Methods: Consecutive patients who underwent DHC between 2017 – 2021 and survived at least 30 days at a single institution were included. The primary outcome was wound complication within 30 days (30dWC) requiring reoperation. Secondary outcomes included 90-day wound complication (90dWC), estimated blood loss (EBL), operative duration, craniectomy size in anterior-posterior (AP) and vertical dimensions, and distance from the inferior craniectomy margin to the middle cranial fossa (MCF).

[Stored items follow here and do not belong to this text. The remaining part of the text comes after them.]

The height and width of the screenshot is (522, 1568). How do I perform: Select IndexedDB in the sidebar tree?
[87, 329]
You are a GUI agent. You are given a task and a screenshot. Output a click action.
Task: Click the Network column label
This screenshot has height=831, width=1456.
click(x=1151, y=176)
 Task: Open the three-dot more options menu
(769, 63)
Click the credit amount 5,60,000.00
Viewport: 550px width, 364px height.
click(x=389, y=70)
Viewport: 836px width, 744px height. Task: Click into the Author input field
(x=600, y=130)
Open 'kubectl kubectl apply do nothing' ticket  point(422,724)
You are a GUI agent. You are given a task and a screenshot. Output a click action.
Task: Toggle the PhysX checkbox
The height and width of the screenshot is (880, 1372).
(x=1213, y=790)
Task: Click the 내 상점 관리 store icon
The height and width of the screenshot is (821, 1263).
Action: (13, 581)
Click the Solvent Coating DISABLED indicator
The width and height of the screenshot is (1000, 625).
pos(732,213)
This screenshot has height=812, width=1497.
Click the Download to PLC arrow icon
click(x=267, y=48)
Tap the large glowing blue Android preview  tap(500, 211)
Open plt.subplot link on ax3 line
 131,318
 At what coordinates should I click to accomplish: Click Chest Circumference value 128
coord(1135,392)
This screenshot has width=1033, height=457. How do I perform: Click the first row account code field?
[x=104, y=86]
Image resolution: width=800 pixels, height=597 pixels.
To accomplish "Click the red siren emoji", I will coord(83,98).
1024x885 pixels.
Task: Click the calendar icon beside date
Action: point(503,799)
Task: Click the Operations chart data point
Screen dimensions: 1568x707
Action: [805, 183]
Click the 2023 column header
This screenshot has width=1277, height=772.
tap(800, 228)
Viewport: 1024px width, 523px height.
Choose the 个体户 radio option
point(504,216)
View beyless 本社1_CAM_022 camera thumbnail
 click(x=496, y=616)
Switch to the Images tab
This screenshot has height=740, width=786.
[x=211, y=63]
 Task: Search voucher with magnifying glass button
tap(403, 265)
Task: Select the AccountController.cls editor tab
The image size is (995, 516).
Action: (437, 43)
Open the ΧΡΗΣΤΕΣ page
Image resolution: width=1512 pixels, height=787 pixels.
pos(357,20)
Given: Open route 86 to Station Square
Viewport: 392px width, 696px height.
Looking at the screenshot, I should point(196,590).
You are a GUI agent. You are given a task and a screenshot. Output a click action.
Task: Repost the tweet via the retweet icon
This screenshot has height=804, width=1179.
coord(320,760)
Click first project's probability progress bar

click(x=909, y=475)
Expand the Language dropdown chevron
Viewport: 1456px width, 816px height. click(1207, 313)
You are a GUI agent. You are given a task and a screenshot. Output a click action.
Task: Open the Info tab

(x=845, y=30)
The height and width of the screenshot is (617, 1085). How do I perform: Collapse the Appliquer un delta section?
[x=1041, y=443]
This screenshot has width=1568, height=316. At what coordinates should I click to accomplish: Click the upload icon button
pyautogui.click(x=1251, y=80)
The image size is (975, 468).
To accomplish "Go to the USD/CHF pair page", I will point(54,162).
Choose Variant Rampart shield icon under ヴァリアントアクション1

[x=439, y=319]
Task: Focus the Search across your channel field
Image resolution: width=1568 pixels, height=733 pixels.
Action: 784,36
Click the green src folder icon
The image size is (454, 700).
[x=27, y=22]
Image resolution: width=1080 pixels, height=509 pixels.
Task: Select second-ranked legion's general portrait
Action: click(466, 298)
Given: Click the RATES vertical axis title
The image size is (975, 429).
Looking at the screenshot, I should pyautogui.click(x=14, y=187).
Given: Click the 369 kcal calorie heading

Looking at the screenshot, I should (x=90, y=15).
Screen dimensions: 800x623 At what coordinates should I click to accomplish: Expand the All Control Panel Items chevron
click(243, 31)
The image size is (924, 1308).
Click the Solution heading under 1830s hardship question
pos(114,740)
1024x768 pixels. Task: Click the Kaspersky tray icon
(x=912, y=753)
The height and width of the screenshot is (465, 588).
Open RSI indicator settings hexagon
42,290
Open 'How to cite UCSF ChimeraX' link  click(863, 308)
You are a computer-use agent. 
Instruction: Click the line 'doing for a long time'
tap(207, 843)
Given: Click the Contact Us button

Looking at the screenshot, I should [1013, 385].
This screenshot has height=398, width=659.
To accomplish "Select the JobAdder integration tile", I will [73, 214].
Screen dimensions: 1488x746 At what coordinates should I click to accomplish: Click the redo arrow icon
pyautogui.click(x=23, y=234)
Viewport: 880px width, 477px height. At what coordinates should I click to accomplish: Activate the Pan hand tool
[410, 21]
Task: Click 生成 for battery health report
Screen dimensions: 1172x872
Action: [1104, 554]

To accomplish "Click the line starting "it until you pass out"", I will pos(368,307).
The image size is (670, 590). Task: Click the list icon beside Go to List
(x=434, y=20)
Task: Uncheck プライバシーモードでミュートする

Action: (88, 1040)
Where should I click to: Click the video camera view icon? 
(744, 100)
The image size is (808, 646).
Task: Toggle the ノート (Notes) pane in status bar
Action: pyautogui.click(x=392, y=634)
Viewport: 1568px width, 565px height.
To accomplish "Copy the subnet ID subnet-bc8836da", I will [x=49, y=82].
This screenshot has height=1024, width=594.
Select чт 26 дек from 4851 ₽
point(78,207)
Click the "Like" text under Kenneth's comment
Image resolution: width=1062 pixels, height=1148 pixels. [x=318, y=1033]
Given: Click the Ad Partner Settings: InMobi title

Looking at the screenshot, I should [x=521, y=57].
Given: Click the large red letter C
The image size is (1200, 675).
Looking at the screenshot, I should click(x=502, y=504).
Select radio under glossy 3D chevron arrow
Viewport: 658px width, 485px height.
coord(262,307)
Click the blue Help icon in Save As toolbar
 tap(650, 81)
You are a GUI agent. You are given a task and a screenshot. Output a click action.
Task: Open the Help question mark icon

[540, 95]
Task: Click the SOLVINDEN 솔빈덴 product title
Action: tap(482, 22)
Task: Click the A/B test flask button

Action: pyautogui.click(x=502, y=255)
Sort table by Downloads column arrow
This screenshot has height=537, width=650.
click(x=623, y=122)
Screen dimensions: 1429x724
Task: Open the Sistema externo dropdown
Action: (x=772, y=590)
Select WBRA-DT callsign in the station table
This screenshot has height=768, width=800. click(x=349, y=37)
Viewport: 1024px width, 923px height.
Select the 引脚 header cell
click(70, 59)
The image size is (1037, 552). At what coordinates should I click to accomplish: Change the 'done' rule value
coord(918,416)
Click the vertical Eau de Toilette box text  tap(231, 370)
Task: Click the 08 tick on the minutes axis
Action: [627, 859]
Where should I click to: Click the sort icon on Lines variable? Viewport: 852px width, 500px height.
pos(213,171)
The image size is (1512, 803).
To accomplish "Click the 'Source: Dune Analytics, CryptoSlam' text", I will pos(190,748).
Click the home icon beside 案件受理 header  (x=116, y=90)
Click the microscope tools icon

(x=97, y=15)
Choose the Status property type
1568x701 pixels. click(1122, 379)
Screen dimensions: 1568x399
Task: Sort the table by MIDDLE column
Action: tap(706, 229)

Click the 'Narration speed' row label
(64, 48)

Results: A total of 103 patients (33 females, 70 males) with a mean age of 47.2 years were included. There were 25 patients in the RA group and 78 patients in the RQM group. Mean EBL was similar between the two incisions (RA: 309 cc, RQM: 434 cc, p = 0.21) but operative duration was longer in the RQM group (RA: 89.4 min, RQM: 103 min, p = 0.04). The incidence of 30dWC was 0 and 1.3% in the RA and RQM groups, respectively (p > 0.99). The incidence of 90dWC was 4% and 2.6% in the RA and RQM groups, respectively (p > 0.99). After adjusting for confounders, there was no difference in mean AP size (RA: 146 mm, RQM: 149 mm, p = 0.29), vertical size (RA: 118 mm, RQM: 119 mm, p = 0.56), and distance from MCF (RA: 18.6 mm, RQM: 15.6 mm, p = 0.08). After cranioplasty, the incidence of 30dWC (RA: 0, RQM: 1.8%, p > 0.99) and 90dWC (RA: 5.3%, RQM: 3.6%, p > 0.99) were similar.
Conclusion : The RA incision is an alternative to RQM that does not compromise craniectomy size or temporal bone removal but may be associated with slightly shorter operative duration.